Bob Parr is Mr Incredible, a retired superhero (he didn't retire by choice, it was forced on him by the government), he works for a soulless insurance company and longs to return to his glory days. His wife Helen, was once Elastigirl, she's now a stay at home mother, who has issues trying to deal with two super powered children (their daughter Violet can make herself invisible and project force fields, their son Dash has super speed), they also has a baby Jack Jack, but as yet he hasn't manifested any powers, and Helen is hoping that he won't.

Secretly Bob goes out with his old friend Frozone and does some vigilante work. but even Frozone wants to give it up and do normal things with Bob, like go bowling, which is what they tell their wives they're doing.

Bob is contacted by a mysterious and beautiful woman who calls herself Mirage and offers him a chance to get back into the game. He passes her tests and after getting a new suit from his old costume designer, the delightfully acerbic Edna Mode, goes off to do a mission on a volcanic island where his new benefactor makes his home.

Helen works out that something is going on, is supplied with costumes for herself and her family by Edna and leaving Jack in the care of a teenage babysitter, flies off to go find out what Bob has gotten himself into. I should point out that it was not Helen's choice to leave Jack with the unprepared adolescent, that happened when Violet and Dash stowed away with their mother.

In the process the kids will discover how to use their powers and not be afraid to do so, Bob and Helen will realise that they both love superheroing and should never have given it up and how much they love each other and their family.

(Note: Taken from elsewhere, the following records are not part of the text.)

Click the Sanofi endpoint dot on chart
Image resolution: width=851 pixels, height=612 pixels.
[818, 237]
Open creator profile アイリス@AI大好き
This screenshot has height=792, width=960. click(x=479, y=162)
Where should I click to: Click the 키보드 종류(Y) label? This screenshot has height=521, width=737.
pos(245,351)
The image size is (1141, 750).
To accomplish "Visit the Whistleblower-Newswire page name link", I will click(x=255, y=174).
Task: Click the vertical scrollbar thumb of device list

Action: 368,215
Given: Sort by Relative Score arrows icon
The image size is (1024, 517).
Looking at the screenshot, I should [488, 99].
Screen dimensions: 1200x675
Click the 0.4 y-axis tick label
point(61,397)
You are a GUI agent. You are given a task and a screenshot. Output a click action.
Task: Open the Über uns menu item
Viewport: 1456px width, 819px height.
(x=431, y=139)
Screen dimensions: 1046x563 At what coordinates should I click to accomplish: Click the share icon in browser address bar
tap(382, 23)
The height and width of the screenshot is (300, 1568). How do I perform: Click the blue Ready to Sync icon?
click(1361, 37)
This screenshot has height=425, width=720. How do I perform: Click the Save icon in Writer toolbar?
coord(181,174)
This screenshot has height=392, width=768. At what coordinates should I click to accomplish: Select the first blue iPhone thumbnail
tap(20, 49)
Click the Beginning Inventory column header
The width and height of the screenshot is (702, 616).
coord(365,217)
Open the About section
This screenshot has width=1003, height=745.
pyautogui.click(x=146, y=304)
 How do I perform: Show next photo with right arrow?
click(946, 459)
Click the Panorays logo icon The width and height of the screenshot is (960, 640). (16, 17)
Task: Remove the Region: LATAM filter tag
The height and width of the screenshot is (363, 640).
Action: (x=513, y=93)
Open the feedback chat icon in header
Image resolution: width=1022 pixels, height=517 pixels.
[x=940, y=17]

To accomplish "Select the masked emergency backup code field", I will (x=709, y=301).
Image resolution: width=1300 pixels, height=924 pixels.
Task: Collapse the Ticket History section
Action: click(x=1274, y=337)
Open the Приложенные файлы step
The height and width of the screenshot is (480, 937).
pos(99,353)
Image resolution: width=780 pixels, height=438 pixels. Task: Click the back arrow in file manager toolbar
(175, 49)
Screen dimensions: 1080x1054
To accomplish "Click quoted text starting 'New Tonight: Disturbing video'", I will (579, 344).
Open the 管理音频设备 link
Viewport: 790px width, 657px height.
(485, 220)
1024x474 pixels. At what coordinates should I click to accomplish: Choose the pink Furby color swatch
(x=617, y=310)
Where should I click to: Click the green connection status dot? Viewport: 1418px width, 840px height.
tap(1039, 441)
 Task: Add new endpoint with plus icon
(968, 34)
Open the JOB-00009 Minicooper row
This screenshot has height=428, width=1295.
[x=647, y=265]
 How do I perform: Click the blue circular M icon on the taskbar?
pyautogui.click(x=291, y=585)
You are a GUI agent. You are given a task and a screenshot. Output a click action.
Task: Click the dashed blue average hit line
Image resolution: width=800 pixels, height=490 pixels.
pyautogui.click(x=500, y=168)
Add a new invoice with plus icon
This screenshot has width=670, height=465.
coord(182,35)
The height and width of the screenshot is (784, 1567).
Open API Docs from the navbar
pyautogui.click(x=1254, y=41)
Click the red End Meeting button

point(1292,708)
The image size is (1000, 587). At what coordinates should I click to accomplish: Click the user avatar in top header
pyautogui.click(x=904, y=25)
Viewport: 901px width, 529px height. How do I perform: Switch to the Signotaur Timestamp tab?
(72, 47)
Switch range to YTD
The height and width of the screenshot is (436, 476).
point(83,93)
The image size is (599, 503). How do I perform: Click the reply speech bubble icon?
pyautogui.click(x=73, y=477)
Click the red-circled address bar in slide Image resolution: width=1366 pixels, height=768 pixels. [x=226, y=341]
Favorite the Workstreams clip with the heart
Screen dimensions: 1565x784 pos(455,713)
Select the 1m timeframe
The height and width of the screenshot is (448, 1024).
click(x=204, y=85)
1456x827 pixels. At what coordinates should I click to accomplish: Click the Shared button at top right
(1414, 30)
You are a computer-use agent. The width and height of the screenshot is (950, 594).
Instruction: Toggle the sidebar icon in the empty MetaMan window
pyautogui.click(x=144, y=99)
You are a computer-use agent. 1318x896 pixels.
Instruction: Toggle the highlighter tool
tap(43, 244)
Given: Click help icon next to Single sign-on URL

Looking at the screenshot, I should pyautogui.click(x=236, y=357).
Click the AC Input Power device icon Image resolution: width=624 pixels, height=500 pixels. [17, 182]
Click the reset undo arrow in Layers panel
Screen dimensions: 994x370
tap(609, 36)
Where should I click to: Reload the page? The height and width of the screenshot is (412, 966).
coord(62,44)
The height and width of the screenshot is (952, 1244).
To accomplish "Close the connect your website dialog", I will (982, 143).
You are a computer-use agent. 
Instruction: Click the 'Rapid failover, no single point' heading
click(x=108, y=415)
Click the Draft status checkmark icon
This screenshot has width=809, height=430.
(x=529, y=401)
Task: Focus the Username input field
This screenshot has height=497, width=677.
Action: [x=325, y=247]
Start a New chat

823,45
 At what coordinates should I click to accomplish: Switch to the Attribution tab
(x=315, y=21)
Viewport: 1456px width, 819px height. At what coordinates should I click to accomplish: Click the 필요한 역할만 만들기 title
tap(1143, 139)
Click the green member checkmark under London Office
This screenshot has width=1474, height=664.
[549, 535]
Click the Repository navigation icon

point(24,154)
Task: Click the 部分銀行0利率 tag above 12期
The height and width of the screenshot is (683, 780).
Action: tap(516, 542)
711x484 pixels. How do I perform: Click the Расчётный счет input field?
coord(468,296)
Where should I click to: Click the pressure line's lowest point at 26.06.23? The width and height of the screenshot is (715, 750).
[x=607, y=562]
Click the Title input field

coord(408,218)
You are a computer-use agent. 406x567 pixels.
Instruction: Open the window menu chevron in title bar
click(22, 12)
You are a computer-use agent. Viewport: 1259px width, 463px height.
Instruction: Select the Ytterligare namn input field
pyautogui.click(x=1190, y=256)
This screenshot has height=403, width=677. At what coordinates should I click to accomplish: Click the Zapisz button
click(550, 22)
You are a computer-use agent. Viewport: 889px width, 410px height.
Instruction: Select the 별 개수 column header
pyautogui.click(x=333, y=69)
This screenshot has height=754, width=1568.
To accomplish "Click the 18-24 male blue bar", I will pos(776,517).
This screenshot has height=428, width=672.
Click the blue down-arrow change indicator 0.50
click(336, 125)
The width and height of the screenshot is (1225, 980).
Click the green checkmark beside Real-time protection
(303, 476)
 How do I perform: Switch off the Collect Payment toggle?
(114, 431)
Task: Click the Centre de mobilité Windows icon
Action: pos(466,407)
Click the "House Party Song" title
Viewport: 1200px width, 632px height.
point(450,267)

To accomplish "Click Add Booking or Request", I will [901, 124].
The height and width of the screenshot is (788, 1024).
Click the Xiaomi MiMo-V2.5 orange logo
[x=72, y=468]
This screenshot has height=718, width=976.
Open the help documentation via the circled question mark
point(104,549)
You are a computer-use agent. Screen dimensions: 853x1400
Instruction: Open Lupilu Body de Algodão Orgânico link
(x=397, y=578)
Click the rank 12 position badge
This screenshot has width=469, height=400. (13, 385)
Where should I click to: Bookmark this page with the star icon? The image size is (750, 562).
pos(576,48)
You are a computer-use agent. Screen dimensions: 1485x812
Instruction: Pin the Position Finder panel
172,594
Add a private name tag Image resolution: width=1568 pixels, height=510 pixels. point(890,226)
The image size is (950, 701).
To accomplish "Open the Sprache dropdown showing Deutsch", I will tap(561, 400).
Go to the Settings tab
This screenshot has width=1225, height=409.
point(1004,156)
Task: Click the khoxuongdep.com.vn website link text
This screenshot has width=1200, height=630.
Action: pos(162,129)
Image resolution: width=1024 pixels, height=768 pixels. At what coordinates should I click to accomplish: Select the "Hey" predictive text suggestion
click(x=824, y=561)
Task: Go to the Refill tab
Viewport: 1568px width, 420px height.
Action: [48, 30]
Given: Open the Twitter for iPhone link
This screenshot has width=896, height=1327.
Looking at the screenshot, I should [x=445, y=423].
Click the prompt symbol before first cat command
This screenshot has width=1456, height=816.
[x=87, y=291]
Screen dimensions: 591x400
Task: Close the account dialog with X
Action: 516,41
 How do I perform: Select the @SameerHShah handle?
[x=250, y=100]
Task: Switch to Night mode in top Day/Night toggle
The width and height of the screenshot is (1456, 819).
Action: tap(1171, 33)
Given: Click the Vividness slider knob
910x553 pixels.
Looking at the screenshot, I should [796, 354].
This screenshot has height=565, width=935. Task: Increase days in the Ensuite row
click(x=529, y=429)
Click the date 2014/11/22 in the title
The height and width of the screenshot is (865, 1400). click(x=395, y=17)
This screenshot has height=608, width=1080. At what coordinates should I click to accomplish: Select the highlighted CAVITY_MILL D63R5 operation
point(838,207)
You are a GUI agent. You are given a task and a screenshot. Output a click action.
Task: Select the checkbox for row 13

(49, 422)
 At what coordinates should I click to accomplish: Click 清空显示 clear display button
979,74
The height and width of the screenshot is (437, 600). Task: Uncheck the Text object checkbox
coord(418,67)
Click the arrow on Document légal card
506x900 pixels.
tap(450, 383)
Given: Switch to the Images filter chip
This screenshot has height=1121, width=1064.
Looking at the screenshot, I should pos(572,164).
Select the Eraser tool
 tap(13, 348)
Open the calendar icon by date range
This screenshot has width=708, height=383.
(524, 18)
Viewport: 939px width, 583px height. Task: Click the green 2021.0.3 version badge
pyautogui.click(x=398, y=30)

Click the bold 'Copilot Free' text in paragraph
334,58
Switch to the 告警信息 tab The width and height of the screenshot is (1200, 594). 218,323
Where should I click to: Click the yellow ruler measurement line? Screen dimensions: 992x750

The villain of the piece is someone who calls himself Syndrome, he's kind of an evil genius inventor, who always wanted to be a superhero, but never had powers, so in revenge he killed all the old heroes and set himself up to be one.

The Incredibles take him down, but then he takes Jack Jack hostage, only for the babies powers (of which he seems to have not one, but many) to manifest in a startling manner. This causes his cape to become caught in his aeroplane's exhaust and underlines Edna's point that capes have no business being part of anyone's costume.

The animation in this one was crisp and clean, but cartoony throughout. I believe Pixar still had problems drawing realistic looking people, so decided to make them look like cartoons. It works. What also worked were the frequent nods to James Bond. The island is remiscent of Dr No's residence in that film, the approach to it is directly lifted from The Man With the Golden Gun and the fact that the base is in a volcano is from You Only Live Twice. Syndrome himself is not dissimilar to Blofeld.

There's also a great short cartoon on the DVD about what happened while Kari was trying to babysit Jack Jack.

Casting:

Craig T. Nelson often played the tough guy parental figure, so this made him perfect for Bob, plus he has one of those deep superhero type voices.

I best remember Holly Hunter from Raising Arizona, where she desperately wanted to be a mother, so to cast her as a mother/superhero made perfect sense.

Samuel Jackson was cast as the retired Frozone years before he played Nick Fury, and like with nearly everything Jackson does he makes it work.

The best bit of casting was director and writer Brad Bird voicing Edna Mode. With her appearance and even the voice I always saw her as being based on Linda Hunt, although I can't find anything that says so, however Bird does a great job.

Pixar regulars Wallace Shawn and John Ratzenberger were cast in cameos as Bob's boss Gilbert Huph (who weirdly enough both looked and sounded like a cartoon version of former Australian Prime Minister John Howard) and a tiny role at the end as a villain who went by the name of The Underminer.